## Directive 1
Count the lines in the rows below that contain the word "near", and give only the number.
──────── Page text
# 243 ???? ammo



## 1eyedjack (Nov 8, 2006)

I currantly have a ruger 243 (old style with tang safety) with a burris 6x18 I tried hand loading years ago for it but never could match a load up for it so i tried the 58gr v-max moly factory loads . Which it shot a very good group with but last sunday it was putting holes all over the target so i tried some old federal 85 bthp a little better but not the group i was looking for . Has anyone tried the 70gr ballastic tip from federal? I don't now why the 58s were so bad? Thanks for any help. :


----------



## SDHandgunner (Jun 22, 2004)

I have a fairly new Ruger KM77RFP MKII Stainless-Synthetic in .243.

When I bought the Rifle I didn't have any brass so I bought some Federal Premiums (5 boxes of Premium V-Shok with 70gr. Nosler Ballistic Tips and 5 boxes of Premium Vital Shok with 100gr. Sierra Spitzer Boat Tails and 2 boxes of Power Shok 100gr. Fot Points) to aquire a supply of brass to reload.

I am not sure what Federal does but all 3 of these different Factory Loads shot quite well in my .243, with the V-Shok / 70gr. Nosler Ballistic Tips shooting the tightest groups. These leave the muzzle of my 22" Ruger at an average of 3359 FPS and quite consistantly print 5 shot 100 yard groups of 3/4" or slightly less. I buy a few boxes each year to replentish my supply and use this ammo stritcly for Coyotes in my .243. I have been so pleased with the Federal Loading (and I am still adding Federal .243 Brass to the collection) that I have never bothered to work up a Coyote Load for this .243. I suppose some day I will get to it though (when I have enough brass collected).

I have tried loading 55gr. Nosler Ballistic Tips in this .243, and unless I keep the velocity below 3300 FPS the accuracy is horrible. I use a reduced velocity load with this bullets in the summer time for small varmints at a muzzle velocity of 3229 FPS and am quite pleased with the accuracy.

On a different note is you barrel copper fouled? The reason I ask is that Moly Bullets do not always shoot the best in a barrel that is copper fouled when starting to shoot the moly coated bullets. Then again standard bullets may or may not shoot the greatest with moly in the bore from the previous ammo.
────────────────
──────── Listing
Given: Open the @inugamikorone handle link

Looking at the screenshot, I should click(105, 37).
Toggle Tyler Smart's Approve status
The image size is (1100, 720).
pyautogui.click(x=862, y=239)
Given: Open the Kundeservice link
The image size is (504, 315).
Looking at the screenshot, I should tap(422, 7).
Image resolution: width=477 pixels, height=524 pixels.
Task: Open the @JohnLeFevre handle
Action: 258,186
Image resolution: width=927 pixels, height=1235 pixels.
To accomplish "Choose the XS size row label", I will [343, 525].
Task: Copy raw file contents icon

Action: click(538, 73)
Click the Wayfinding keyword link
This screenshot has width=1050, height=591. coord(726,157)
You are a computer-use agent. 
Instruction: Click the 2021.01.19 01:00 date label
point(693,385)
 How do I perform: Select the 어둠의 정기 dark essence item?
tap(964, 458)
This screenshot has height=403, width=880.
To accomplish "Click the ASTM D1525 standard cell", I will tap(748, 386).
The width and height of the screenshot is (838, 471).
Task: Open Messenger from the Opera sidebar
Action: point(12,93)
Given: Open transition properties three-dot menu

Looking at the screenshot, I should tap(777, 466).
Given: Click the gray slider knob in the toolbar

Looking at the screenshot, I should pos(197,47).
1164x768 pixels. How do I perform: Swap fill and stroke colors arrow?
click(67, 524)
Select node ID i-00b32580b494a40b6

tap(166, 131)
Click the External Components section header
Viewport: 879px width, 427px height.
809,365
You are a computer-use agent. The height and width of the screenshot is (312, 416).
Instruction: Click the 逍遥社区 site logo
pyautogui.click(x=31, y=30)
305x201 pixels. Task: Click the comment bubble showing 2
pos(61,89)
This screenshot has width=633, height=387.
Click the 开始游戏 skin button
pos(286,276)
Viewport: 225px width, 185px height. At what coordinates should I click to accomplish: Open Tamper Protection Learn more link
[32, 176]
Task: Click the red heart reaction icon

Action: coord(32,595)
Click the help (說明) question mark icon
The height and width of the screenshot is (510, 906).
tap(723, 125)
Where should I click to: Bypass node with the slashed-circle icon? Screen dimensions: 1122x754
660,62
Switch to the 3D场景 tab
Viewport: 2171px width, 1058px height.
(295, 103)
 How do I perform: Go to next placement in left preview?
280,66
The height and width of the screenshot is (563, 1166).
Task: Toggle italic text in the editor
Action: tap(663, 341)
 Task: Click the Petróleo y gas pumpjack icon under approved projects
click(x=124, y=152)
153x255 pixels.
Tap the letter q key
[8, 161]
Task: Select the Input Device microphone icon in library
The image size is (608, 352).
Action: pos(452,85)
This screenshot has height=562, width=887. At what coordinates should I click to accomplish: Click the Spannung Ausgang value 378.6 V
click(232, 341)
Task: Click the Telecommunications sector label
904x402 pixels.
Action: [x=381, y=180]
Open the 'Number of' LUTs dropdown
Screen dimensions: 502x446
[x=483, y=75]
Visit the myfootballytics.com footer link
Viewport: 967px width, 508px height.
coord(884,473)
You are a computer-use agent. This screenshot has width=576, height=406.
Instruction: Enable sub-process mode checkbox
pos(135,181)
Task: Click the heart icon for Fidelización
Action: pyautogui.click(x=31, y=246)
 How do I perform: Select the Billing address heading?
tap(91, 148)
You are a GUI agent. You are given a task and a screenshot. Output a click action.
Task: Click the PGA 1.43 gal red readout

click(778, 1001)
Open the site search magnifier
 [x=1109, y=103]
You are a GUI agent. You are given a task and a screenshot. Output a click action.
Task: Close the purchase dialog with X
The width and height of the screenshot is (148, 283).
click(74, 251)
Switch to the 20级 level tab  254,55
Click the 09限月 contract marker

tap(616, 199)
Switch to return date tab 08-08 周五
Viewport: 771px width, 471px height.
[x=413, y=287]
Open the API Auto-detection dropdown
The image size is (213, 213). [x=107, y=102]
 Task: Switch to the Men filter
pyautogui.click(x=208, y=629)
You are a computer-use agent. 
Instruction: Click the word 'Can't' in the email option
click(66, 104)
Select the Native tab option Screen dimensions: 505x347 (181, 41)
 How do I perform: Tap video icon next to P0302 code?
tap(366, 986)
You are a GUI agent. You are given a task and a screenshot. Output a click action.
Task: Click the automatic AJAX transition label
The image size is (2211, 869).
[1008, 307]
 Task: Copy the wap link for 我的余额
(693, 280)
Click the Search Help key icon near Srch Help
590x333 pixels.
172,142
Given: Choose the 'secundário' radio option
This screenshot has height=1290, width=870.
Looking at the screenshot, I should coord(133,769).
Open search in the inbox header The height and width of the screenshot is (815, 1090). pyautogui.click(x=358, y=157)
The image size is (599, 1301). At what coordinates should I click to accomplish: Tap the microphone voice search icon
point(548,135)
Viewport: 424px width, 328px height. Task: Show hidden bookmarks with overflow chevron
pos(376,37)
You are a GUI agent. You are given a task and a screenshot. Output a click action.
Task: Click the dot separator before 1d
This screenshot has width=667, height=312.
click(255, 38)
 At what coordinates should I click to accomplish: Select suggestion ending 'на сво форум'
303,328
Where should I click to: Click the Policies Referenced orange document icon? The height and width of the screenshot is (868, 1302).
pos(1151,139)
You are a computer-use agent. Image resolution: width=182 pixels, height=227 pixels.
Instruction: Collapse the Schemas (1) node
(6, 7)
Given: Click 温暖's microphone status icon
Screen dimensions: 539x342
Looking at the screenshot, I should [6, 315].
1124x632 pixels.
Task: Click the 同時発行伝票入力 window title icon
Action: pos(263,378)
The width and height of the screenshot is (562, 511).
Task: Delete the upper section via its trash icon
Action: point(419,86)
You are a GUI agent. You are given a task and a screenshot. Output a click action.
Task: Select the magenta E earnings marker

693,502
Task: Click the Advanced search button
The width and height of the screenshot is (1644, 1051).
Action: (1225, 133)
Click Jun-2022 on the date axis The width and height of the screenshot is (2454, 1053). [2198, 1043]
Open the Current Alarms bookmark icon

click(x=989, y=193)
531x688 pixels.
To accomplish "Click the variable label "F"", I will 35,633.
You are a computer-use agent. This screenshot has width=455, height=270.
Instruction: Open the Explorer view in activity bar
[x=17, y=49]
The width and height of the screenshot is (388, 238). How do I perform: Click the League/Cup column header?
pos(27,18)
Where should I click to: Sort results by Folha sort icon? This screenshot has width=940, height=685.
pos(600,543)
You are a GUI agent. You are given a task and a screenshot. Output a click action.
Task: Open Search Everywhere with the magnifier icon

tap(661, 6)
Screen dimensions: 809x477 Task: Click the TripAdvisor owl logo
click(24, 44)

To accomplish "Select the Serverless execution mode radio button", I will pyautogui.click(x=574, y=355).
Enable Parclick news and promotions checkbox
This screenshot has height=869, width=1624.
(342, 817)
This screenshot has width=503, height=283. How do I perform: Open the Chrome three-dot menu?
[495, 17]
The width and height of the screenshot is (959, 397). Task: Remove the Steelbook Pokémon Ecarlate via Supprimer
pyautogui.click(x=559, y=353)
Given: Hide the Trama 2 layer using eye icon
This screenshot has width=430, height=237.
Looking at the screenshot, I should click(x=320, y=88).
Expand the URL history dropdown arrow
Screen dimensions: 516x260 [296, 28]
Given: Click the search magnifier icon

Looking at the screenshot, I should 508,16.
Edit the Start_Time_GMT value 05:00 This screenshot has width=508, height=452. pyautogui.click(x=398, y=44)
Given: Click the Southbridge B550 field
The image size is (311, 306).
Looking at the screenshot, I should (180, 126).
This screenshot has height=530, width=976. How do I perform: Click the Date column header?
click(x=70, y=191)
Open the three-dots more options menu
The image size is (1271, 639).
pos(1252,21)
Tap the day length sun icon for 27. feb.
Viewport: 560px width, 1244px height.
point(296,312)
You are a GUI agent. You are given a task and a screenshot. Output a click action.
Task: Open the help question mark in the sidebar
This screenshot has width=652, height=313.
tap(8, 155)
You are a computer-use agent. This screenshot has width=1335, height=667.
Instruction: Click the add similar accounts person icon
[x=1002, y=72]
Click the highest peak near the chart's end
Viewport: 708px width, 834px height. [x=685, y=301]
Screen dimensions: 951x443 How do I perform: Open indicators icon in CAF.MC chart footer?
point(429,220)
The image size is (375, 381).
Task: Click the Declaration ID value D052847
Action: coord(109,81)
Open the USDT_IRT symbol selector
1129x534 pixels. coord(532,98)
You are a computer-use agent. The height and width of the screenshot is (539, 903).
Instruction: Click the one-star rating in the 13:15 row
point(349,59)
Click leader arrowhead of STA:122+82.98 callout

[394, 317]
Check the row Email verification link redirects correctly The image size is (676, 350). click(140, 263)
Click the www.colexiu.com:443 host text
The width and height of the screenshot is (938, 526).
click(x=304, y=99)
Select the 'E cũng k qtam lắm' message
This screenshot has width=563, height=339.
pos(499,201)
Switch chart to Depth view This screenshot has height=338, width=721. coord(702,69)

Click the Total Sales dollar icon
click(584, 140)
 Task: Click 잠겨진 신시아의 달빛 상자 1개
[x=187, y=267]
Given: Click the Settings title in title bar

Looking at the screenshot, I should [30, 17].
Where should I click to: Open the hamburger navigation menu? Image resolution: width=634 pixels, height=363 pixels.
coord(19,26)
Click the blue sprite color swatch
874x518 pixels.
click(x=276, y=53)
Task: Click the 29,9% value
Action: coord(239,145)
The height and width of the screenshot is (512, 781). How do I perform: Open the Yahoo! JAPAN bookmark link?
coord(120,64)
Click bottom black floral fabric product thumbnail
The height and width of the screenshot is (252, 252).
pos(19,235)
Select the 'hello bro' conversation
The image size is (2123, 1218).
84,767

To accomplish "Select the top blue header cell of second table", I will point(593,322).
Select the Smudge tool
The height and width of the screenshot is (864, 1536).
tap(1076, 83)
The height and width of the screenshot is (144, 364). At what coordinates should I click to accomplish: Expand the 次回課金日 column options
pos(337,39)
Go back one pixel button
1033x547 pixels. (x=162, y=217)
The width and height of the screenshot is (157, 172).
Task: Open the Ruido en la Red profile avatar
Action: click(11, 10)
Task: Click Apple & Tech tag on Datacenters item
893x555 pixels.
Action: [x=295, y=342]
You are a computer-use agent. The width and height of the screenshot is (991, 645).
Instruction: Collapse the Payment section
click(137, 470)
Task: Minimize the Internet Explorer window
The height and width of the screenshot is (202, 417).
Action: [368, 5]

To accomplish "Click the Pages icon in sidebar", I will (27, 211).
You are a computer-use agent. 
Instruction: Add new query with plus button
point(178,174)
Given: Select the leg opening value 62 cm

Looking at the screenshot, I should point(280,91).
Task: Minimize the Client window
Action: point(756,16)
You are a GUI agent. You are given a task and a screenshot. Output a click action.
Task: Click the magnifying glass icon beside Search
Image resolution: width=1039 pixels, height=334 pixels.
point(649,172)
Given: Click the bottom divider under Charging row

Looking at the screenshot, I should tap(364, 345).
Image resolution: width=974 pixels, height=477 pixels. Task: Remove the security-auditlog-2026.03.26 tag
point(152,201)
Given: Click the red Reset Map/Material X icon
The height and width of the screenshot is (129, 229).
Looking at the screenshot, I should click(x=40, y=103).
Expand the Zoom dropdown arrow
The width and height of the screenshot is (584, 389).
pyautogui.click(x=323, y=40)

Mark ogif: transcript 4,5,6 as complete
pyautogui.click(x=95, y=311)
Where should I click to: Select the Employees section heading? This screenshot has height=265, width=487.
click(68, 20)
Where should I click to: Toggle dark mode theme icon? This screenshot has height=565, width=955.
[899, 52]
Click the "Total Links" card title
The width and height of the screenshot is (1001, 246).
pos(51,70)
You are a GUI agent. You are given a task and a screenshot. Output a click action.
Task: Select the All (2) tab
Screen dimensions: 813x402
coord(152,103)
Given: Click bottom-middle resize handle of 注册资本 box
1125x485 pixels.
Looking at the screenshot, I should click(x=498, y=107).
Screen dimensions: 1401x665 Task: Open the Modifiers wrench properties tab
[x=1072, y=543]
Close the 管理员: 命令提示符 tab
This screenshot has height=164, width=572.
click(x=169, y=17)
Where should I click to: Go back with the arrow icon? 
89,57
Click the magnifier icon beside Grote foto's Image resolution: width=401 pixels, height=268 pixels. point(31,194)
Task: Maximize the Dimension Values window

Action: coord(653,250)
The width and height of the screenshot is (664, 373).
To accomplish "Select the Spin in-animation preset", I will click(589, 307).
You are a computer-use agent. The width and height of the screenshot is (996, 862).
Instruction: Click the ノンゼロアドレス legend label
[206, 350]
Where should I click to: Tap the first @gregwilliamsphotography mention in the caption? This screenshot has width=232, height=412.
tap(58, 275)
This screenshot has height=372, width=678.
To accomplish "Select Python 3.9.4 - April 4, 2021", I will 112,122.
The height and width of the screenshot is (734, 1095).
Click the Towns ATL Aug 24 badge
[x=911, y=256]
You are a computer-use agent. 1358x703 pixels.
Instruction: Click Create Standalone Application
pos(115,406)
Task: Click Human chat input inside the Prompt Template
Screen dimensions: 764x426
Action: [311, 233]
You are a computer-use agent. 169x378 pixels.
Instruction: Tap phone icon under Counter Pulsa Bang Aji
────────────────
## Directive 2
Continue the .243 ammo forum thread from the point where it stops.

## Right answer 1
2

## Right answer 2
If the rifle shot good with the 58gr. Moly Coated V-Max's at one point I would think something has changed with the Rifle ie Scope and or Mounts, Action Screws, Stock Bedding due to moisture and or a Fouled Barrel.

Good luck and I hope you get it shooting again.

Larry


----------



## Waterspaniel (Oct 10, 2005)

Due to the ballistic co-effcient I have found that anything smaller than 70 grain is a losing battle in the 243. The 70 grain BT shoots the best in my gun.

My best advice for yotes is get yourself a savage 204. Cheap, deadly accurate, no muzzle jump, no fur damage. It is THE yote gun.


----------



## earlthepearl (Dec 7, 2006)

Only factory ammo my .243 NEF shoots well is Winchester Super X 100 Grains. Rem didn't do well, Fed didn't do well.
The Win. shoots 1 inch groups at 100 yards off the hood of my Suv. I sight it at 2 inches high at 100 yards to get me out there.


----------



## Centerfire (Jan 13, 2006)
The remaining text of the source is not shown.